Musk muttered an expletive and offered a joke before finishing his presentation in front of the broken windows.

"We'll fix it in post," he said.

In tweets over the weekend, Musk explained what went wrong and offered other insights about the vehicle that is Tesla's answer to the Ford F-150 pickup, America's best-selling vehicle. He said the "armor glass" was weakened by another flamboyant strength test that preceded the steel ball: when Von Holzhausen whacked the Cybertruck's door with an orange sledgehammer. That blow did no damage.

"Sledgehammer impact on door cracked base of glass, which is why steel ball didn't bounce off," Musk tweeted Sunday night. "Should have done steel ball on window, then sledgehammer on the door. Next time . . ."

Musk also tweeted a slow-motion video of Von Holzhausen performing the steel ball test before launch. It glanced off like a bouncy ball.

The steel ball test was one of many eye-popping moments in the Cybertruck's unveiling, which also involved extensive pyrotechnics and a hologram of Musk. The vehicle and the theatrics of its debut fueled a maelstrom of memes and criticism from those who scorned the Cybertruck's wedge-shaped design, which Musk had warned "may be too futuristic for most people." But the chaos did not obliterate interest: Tesla has already received 200,000 orders for the Cybertruck, despite "no advertising & no paid endorsement," Musk tweeted Sunday.

Starting at $39,000, the Cybertruck seats six and has a 6½-foot bed (or "vault" as Musk refers to it). Models will be able to travel 250 to 500 miles on a single charge, the company says, and go zero to 60 mph in less than 3 seconds. Musk has touted its high ground clearance, adjustable suspension and towing capacity of as much as 14,000 pounds - 7,500 on the base model. Production is set to begin in late 2021, Tesla said.

The Cybertruck's steep angles have the internet drawing comparisons between it and the DeLorean from the film "Back to the Future," the Batmobile, the much-maligned Pontiac Aztek and an actual doorstop. He attributes its lack of curves to the machines that make it; they aren't strong enough to bend the ultra-hard steel, which is produced by Musk's companies. He plans to use the same alloy for SpaceX's Starship rocket.

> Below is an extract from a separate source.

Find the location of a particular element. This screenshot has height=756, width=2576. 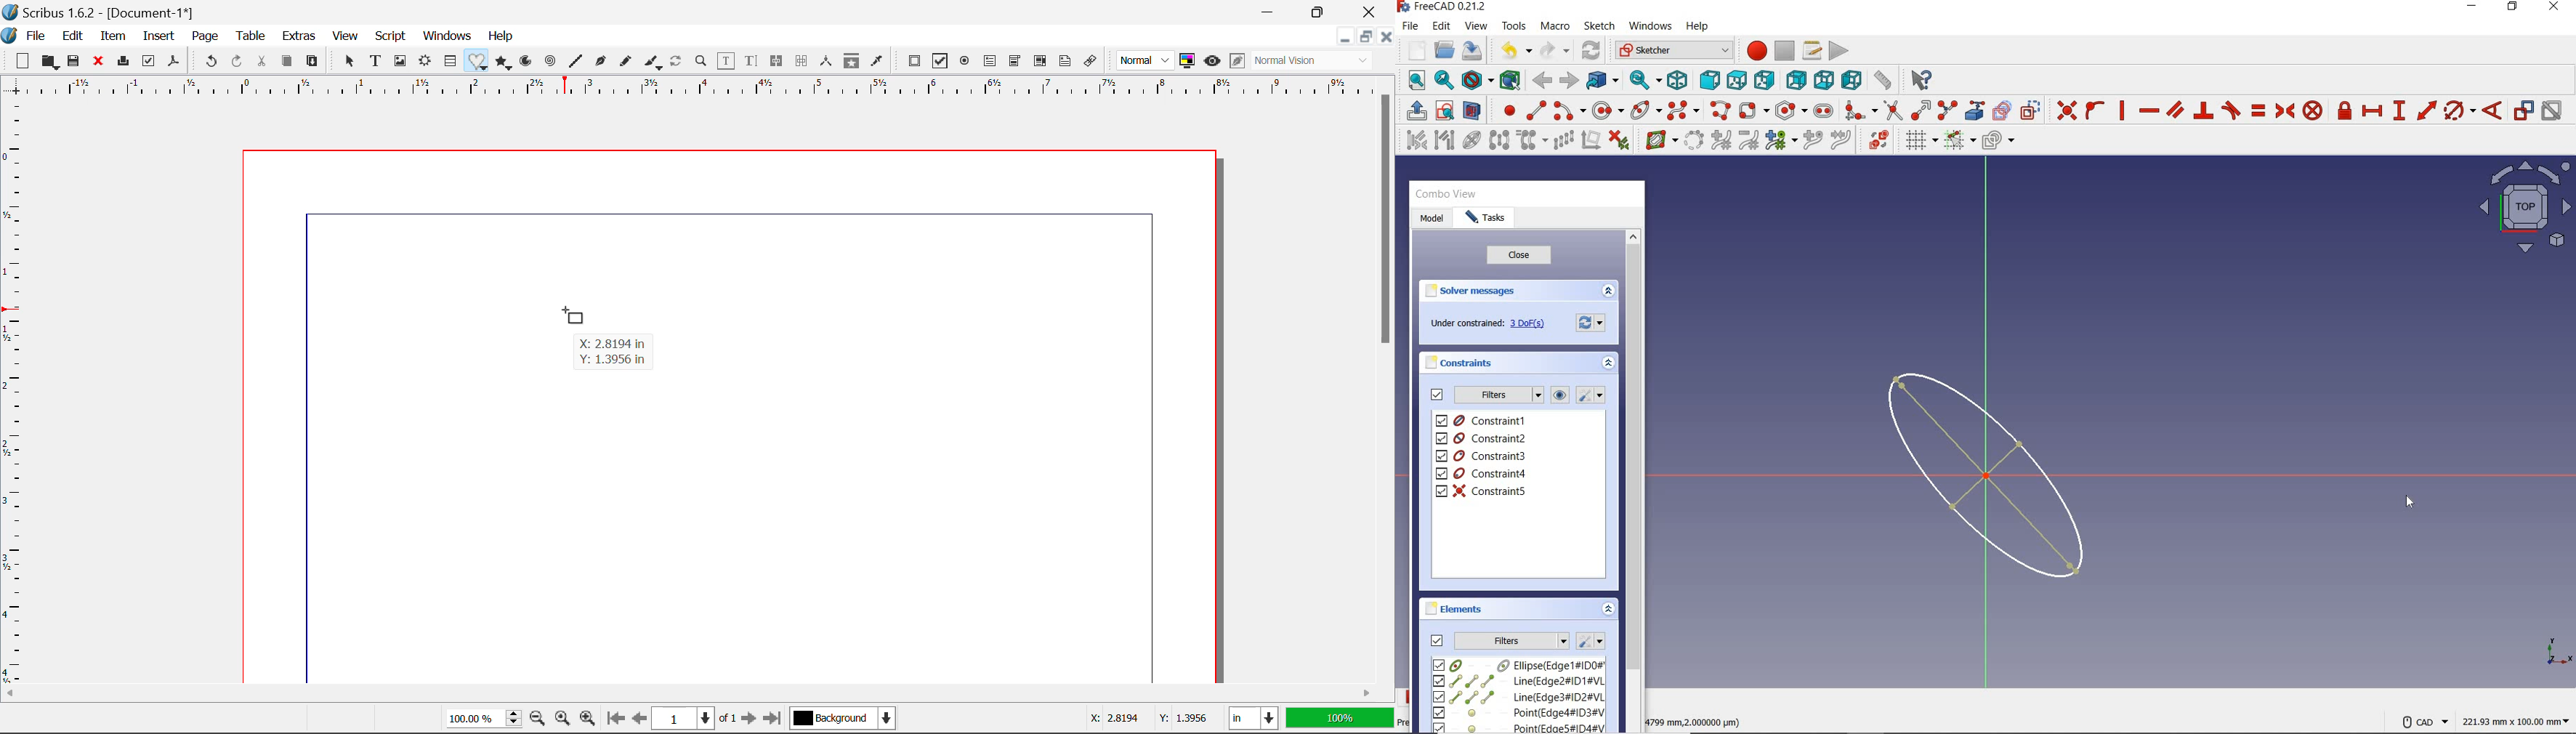

Render Frame is located at coordinates (426, 62).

"Reason Cybertruck is so planar is that you can't stamp ultra-hard 30X steel, because it breaks the stamping press," Musk tweeted. "Even bending it requires a deep score on inside of bend, which is how the prototype was made."

According to Musk, the Cybertruck's inspiration is indeed rooted in science fiction. One key influence was the Lotus Esprit, the sports car-turned-submarine in the 1977 James Bond film, "The Spy Who Loved Me." Musk purchased one of the cars used in the film at auction for nearly $1 million in 2013.

"It was amazing as a little kid in South Africa to watch James Bond in 'The Spy Who Loved Me' drive his Lotus Esprit off a pier, press a button and have it transform into a submarine underwater. I was disappointed to learn that it can't actually transform," Musk told Jalopnik after buying the car. "What I'm going to do is upgrade it with a Tesla electric powertrain and try to make it transform for real."

In interviews, Musk had also teased that the Cybertruck would be a vehicle befitting of Blade Runner's post-apocalyptic wonderland. Evidently, he succeeded: the Cybertruck won praise from Syd Mead, the famed concept artist and industrial designer behind Blade Runner, Aliens and Tron. Mead told Business Insider the Cybertruck was "stylistically breathtaking" and had "completely changed the vocabulary of the personal truck market design."

Musk's ultimate ambitions for the Cybertruck aren't earthbound either: he's proclaimed it will be the "official truck of Mars."